Civil discourse between those with opposing views seems a quaint relic of the past.

The law recognizes only narrow exceptions to Americans’ inalienable right to free speech — and for reasons essential to our democracy, this is as it should be.

But many passionately disagree. This has engendered disturbing acts of violence, intolerance and attempted speech suppression at Berkeley, at Middlebury College and at the campus Thomas Jefferson founded, the University of Virginia. The president tweets that professional athletes whom he believes have disrespected the American flag should be fired at once.

But whose rights take precedence? Should all protests be accorded the same deference? Do right and wrong even matter anymore? And who decides what is right? Who should foot the bill? Is there a financial threshold where the costs of protecting everybody’s rights become simply too much to bear?

These are valid, urgent questions, and colleges and universities — especially public ones — are uniquely suited to take them on. These are America’s crucibles of learning and discovery, places to pressure test controversial ideas and theories, to poke the status quo, to build wisdom and resilience, to learn from the strange and new.
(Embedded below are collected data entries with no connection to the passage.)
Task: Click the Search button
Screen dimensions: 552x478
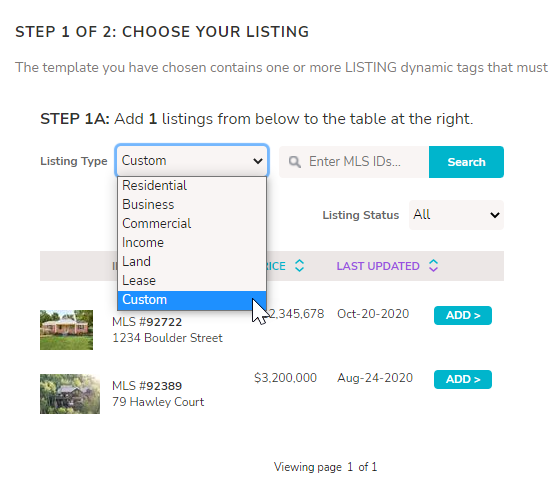Action: [x=466, y=162]
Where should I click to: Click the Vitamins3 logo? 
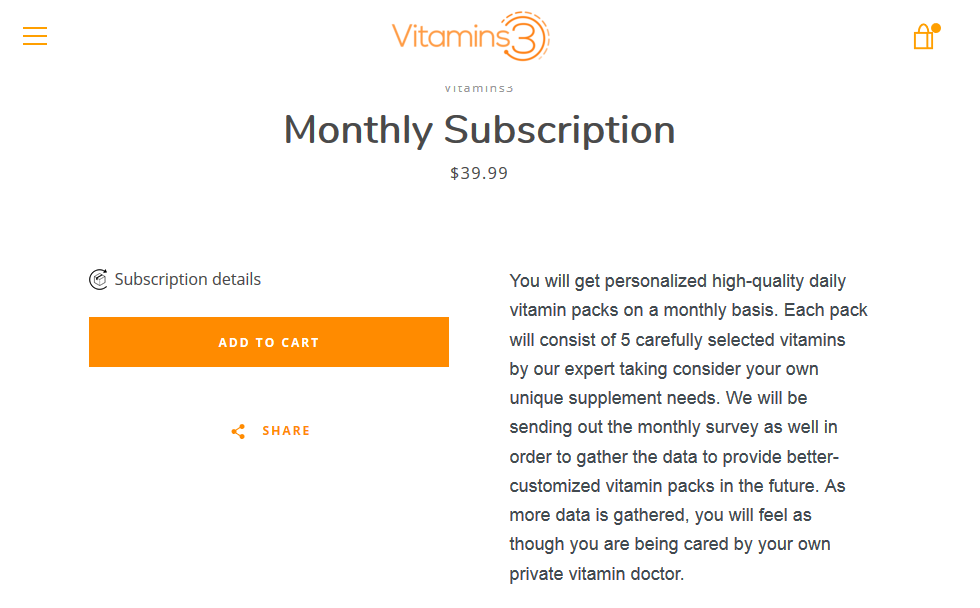[x=469, y=37]
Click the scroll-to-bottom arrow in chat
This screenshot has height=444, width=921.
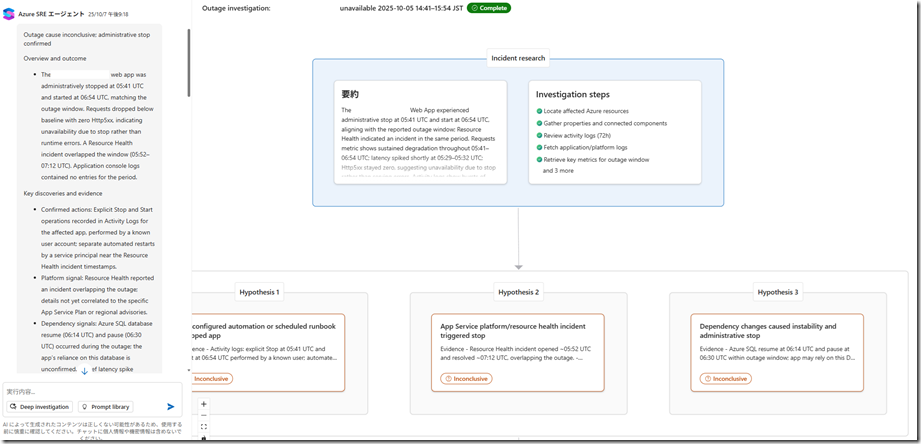click(84, 371)
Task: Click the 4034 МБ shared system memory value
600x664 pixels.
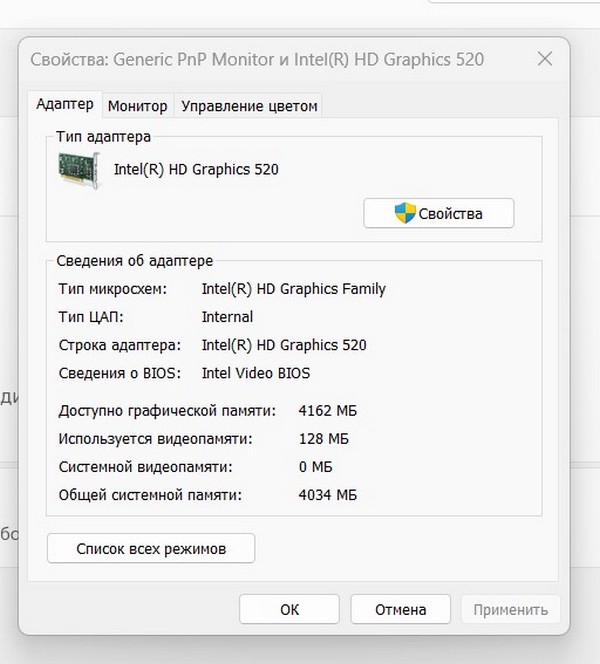Action: (x=328, y=495)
To do this, however, we need to listen and talk to each other, with respect for each other’s humanity and the right to disagree.

In the midst of a revolutionary expansion in ways to communicate with each other, we increasingly surround ourselves with those of like mind, pointedly excluding others with a different world view. We say it’s easier, more comfortable, and even less confrontational, that way. Our polarized country is the result.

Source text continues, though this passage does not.